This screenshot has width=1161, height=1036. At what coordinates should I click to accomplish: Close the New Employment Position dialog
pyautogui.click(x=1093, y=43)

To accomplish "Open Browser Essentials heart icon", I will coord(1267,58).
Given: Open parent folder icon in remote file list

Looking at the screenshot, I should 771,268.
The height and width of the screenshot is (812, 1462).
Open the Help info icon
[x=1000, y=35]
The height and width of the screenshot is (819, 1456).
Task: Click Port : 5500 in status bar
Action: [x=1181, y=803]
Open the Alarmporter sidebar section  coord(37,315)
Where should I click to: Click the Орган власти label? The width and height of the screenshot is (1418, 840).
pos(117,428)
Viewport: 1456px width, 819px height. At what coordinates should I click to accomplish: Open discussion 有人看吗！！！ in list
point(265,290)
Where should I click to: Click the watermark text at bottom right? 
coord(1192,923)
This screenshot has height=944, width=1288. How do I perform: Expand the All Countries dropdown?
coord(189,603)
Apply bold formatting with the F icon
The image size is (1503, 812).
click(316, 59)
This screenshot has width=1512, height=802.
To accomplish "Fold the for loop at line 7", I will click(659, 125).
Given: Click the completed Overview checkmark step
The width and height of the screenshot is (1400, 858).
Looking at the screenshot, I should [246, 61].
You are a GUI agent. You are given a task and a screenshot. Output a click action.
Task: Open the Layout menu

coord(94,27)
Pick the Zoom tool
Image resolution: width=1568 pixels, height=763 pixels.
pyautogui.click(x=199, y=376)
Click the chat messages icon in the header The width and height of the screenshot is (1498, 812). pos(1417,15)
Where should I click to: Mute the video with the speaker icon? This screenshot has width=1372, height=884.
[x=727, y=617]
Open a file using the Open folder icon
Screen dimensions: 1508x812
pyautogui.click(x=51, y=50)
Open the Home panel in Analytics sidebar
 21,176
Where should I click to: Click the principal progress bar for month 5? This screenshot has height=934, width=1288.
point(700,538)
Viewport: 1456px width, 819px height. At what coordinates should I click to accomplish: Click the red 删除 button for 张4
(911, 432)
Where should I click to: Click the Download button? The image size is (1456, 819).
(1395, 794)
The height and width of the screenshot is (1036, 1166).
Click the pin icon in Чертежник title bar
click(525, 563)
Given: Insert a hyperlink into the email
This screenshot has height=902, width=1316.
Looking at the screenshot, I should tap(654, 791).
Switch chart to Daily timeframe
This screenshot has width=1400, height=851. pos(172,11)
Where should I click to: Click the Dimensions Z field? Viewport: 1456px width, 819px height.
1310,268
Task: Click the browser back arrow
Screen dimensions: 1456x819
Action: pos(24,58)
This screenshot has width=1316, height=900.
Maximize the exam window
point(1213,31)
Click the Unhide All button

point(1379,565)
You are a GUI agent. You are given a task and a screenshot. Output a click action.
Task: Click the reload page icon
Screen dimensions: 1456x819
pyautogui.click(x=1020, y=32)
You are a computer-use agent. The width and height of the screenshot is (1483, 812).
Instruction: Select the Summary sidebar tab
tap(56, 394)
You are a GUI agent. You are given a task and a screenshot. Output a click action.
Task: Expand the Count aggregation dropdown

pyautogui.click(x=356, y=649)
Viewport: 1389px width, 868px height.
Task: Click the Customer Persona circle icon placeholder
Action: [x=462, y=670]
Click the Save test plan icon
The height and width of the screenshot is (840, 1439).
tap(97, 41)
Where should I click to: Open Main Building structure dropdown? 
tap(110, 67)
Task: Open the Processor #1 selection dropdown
● ● ● ●
Every entry should be output again exactly as written.

■ **FINISHED EXERCISE**
This screenshot has width=1161, height=1036. At what coordinates should I click to accomplish: Close the New Employment Position dialog
pyautogui.click(x=1093, y=43)

To accomplish "Open Browser Essentials heart icon", I will coord(1267,58).
Given: Open parent folder icon in remote file list

Looking at the screenshot, I should 771,268.
The height and width of the screenshot is (812, 1462).
Open the Help info icon
[x=1000, y=35]
The height and width of the screenshot is (819, 1456).
Task: Click Port : 5500 in status bar
Action: [x=1181, y=803]
Open the Alarmporter sidebar section  coord(37,315)
Where should I click to: Click the Орган власти label? The width and height of the screenshot is (1418, 840).
pos(117,428)
Viewport: 1456px width, 819px height. At what coordinates should I click to accomplish: Open discussion 有人看吗！！！ in list
point(265,290)
Where should I click to: Click the watermark text at bottom right? 
coord(1192,923)
This screenshot has height=944, width=1288. How do I perform: Expand the All Countries dropdown?
coord(189,603)
Apply bold formatting with the F icon
The image size is (1503, 812).
click(316, 59)
This screenshot has width=1512, height=802.
To accomplish "Fold the for loop at line 7", I will click(659, 125).
Given: Click the completed Overview checkmark step
The width and height of the screenshot is (1400, 858).
Looking at the screenshot, I should [246, 61].
You are a GUI agent. You are given a task and a screenshot. Output a click action.
Task: Open the Layout menu

coord(94,27)
Pick the Zoom tool
Image resolution: width=1568 pixels, height=763 pixels.
pyautogui.click(x=199, y=376)
Click the chat messages icon in the header The width and height of the screenshot is (1498, 812). pos(1417,15)
Where should I click to: Mute the video with the speaker icon? This screenshot has width=1372, height=884.
[x=727, y=617]
Open a file using the Open folder icon
Screen dimensions: 1508x812
pyautogui.click(x=51, y=50)
Open the Home panel in Analytics sidebar
 21,176
Where should I click to: Click the principal progress bar for month 5? This screenshot has height=934, width=1288.
point(700,538)
Viewport: 1456px width, 819px height. At what coordinates should I click to accomplish: Click the red 删除 button for 张4
(911, 432)
Where should I click to: Click the Download button? The image size is (1456, 819).
(1395, 794)
The height and width of the screenshot is (1036, 1166).
Click the pin icon in Чертежник title bar
click(525, 563)
Given: Insert a hyperlink into the email
This screenshot has height=902, width=1316.
Looking at the screenshot, I should tap(654, 791).
Switch chart to Daily timeframe
This screenshot has width=1400, height=851. pos(172,11)
Where should I click to: Click the Dimensions Z field? Viewport: 1456px width, 819px height.
1310,268
Task: Click the browser back arrow
Screen dimensions: 1456x819
Action: pos(24,58)
This screenshot has width=1316, height=900.
Maximize the exam window
point(1213,31)
Click the Unhide All button

point(1379,565)
You are a GUI agent. You are given a task and a screenshot. Output a click action.
Task: Click the reload page icon
Screen dimensions: 1456x819
pyautogui.click(x=1020, y=32)
You are a computer-use agent. The width and height of the screenshot is (1483, 812).
Instruction: Select the Summary sidebar tab
tap(56, 394)
You are a GUI agent. You are given a task and a screenshot. Output a click action.
Task: Expand the Count aggregation dropdown

pyautogui.click(x=356, y=649)
Viewport: 1389px width, 868px height.
Task: Click the Customer Persona circle icon placeholder
Action: [x=462, y=670]
Click the Save test plan icon
The height and width of the screenshot is (840, 1439).
tap(97, 41)
Where should I click to: Open Main Building structure dropdown? 
tap(110, 67)
Task: Open the Processor #1 selection dropdown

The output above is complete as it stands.